Dafoxa 10 mg

Dapagliflozin should not be used in patients with type 1 diabetes mellitus or for the treatment of diabetic ketoacidosis.

Renal Impairment

Treatment of diabetes mellitus.

The glycemic efficacy of dapagliflozin is dependent on renal function and efficacy is reduced in patients who have moderate renal impairment and is likely absent in patients with severe renal impairment. In patients with moderate renal impairment (GFR <60 ml/minute), a higher proportion of patients treated with dapagliflozin had adverse reation of increase in creatinine, phosphorus, parathyroid hormone and hypotension. To improve glycemic effect is dependent on renal function, dapagliflozin should not be initiated to improve glycemic control in patients with GFR <60 ml/minute and should be discontinued at GFR persistently below 45 ml/minute. Dapagliflozin has not been studied for glycemic control in patients with severe renal impairment (GFR <30 ml/menit) or end stage renal disease (ESRD). Monitoring of renal function is recommende as follow:

• prior to initiation of dapagliflozin and at least yearly thereafter.
• prior to initiation of concomitant medicinal products that may reduce renal function and periodically therafter.
• for renal function with gfr <60 ml/minute, at least 2 to 4 times per year

Hepatic Impairment

Dapagiflozin exposure is increaased in patients with severe hepatic impairment.

Ketoacidosis

Patients treated with dapagliflozin who present with signs and symptoms consistent with ketoacidosis, including nausea, vomiting, abdominal oain, malaise and shortness of breath, should be assessed for ketoacidosis, even if blood glucose levels are below 14 mmol/l (250 mg/dl). If ketoacidosis is suspected, discontinuation or temporary interruption of dapagliflozin should be considered and the patient shoudl be promptly evaluated.

Urinary Tract Infection

Urinary glucose excretion may be associated with an increased risk of urinary tract infection; therfore. temporary interruption of dapagliflozin should be considered when treating pyelonephritis or urosepsis.
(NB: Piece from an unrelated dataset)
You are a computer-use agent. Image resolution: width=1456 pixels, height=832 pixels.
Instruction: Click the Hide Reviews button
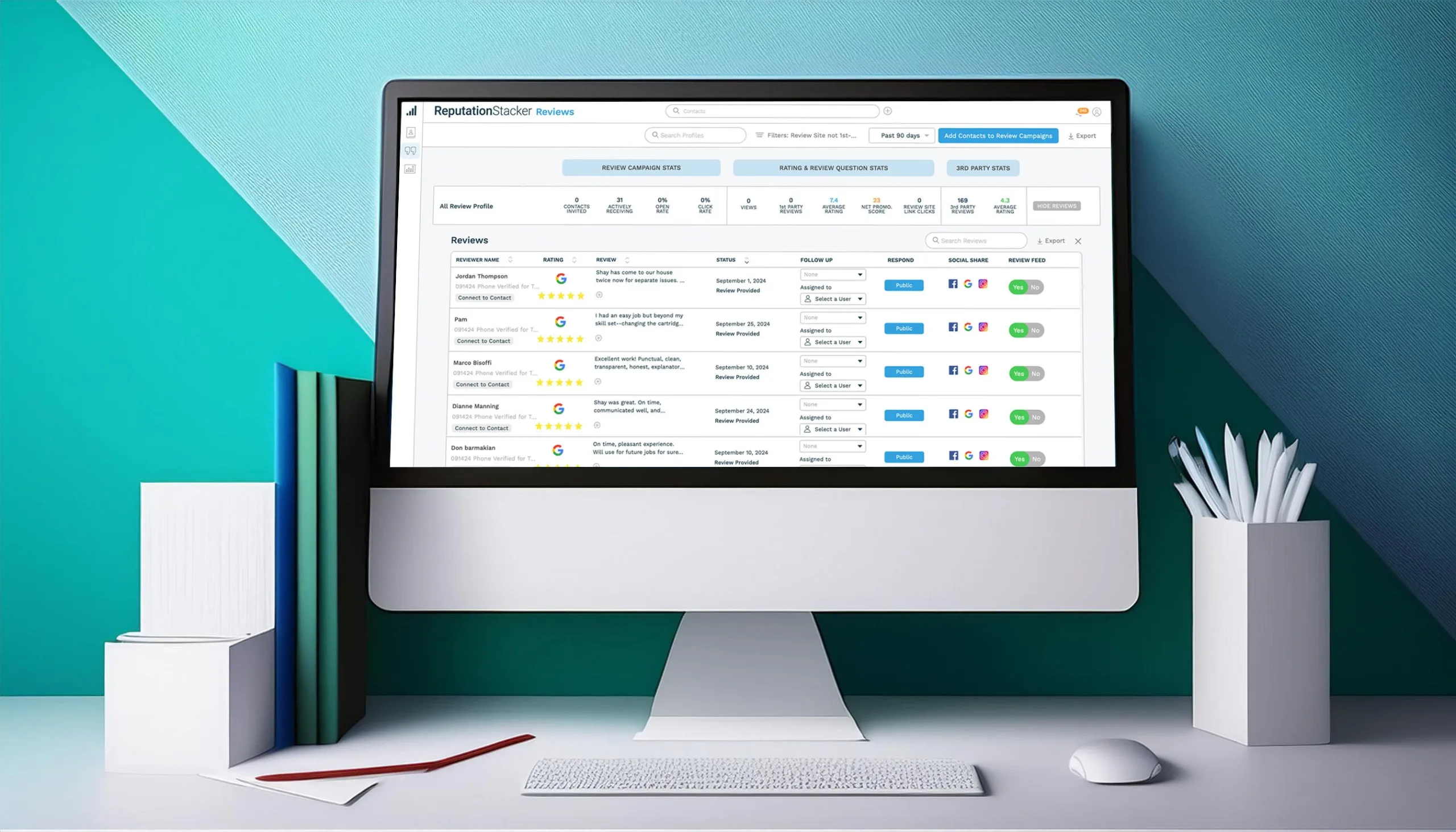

Use in patients at risk for volume depletion and/or hypotension

Due to its mechanism of action, dapagliflozin increases diuresis which may lead to modest decrease in blood pressure, which may be more pronounced in patients with very high blood glucose concentrations. Caution should be excercise in patients for whom dapafliflozin induced drop in blood pressure could pose a risk, such as patients on antihypertensive therapy with a history of hypotension or elderly patients.

Elderly Patients

Elderly patients may be at a greater risk for volume depletion and are more likely to be treated with diuretics. Elderly patients are more likely to have impaired renal function, and/or to be treated with antihypertensive medicinal product that may cause change in renal function such as angiotensin-converting enzyme inhibitors (ACEI) and angiotensin II type 1 receptor blockers (ARB).

• Elevated hematocrit was observed with dapagliflozine treatment
• Dapagliflozine has not been studied in combination with glucagon-like-peptide 1 (GLP-1)
• The film coated tablets contain lactose anhydrous. Patients with rare hereditary problems of galactose intolerance, the total lactase deficiency,or glucose-galactose malabsorption should not take this medicinal product.